In the analysis of risk-specific biomarkers, several genes and gene sets were differentially expressed between the risk groups. Specifically, some immune-related pathways, such as regulation of MHC class II biosynthesis and regulation of interferon gamma secretion, tended to be activated in the high-risk group. In this study, high-risk patients had higher TMB values compared with the non-high-risk patients (when four outlier samples with TMB > 3 Mb were excluded), which could be a factor that causes the activation of immune-related pathways in the high-risk group. The underlying mechanism of this finding remains to be elucidated.

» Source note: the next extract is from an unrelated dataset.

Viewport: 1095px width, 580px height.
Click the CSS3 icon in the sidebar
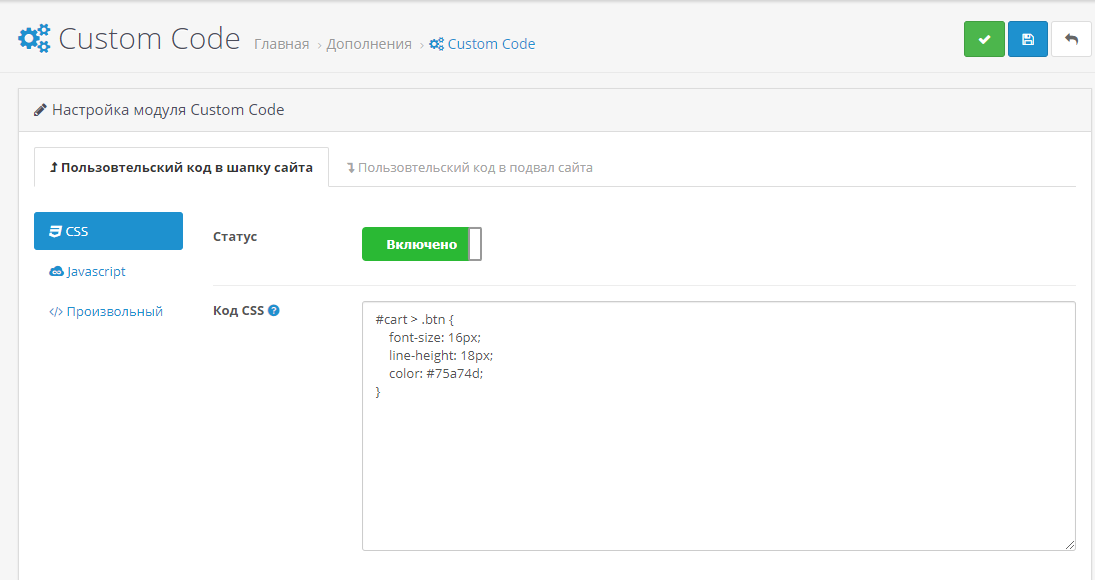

Notably, this study presents several findings in support of the possible application of immunotherapy in NB. In the TMB analysis, a subset of patients was found to have much higher TMB values than the other patients. One sample had TMB > 10 Mb, and three more had a moderate threshold of > 3 Mb. All four of these tumours had mutations in DNA mismatch repair deficiency-related genes or genes involved in homologous recombination deficiency. MSI was high in the two non-high-risk patients. Additionally, in the mutation signature analysis, 65% of tumours showed MMR signatures when each sample was designated to the most predominant signature out of all 30 signatures. PD-1/L1 expression, TMB, and MSI have been considered as predictive biomarkers for immunotherapy in many studies [7, 8, 33,34,35], and the findings of this study suggest the possibility of immunotherapy introduction in a subset of patients with NB.

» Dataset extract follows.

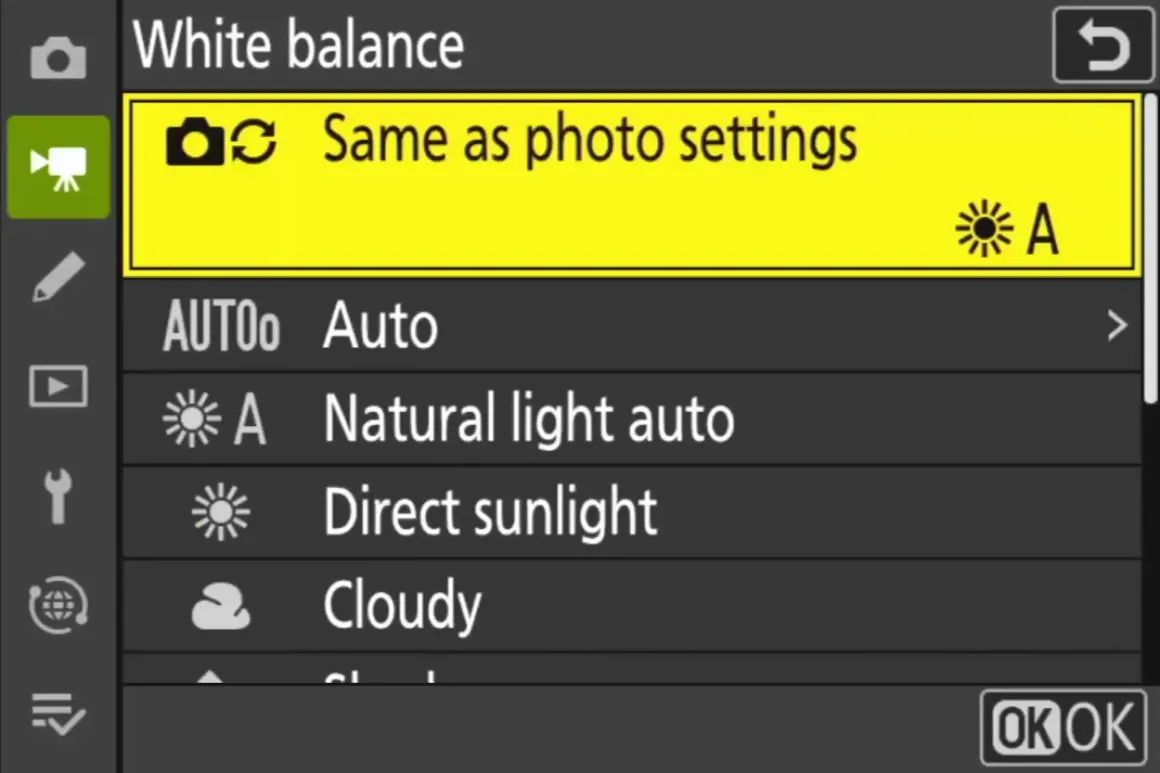
Task: Confirm selection with the OK button
Action: pyautogui.click(x=1063, y=727)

Despite comprehensive analysis, this study has several limitations. In mutational signature analysis, MS-18, a known NB signature, was present in only a few samples. Mutational signatures were calculated based on a pattern of 96 base substitution combinations, so an insufficient number of mutations may have affected the analysis. The median number of mutations, at 34.5, was relatively small. Therefore, the mutational signatures of patients with lower numbers of variants may fail to represent all of the characteristics. Since the number of variants and TMB in childhood cancers are smaller compared to those in adult cancers [27, 36,37,38,39], the results of mutational signature analysis need to be interpreted with caution. Furthermore, MSigDB contains pathways with large numbers of genes, and the pathways investigated here had gene sets with up to hundreds of genes. Therefore, it is necessary to verify the effects of individual mutations.

Conclusions

In conclusion, this study provides novel insights into the genomic background of the MYCN-non-amplified NB population. Activation of immune-related pathways in the high-risk group and the results of TMB and mutational signature analyses collectively suggested the need for further investigation to discover potential immunotherapeutic strategies for NB.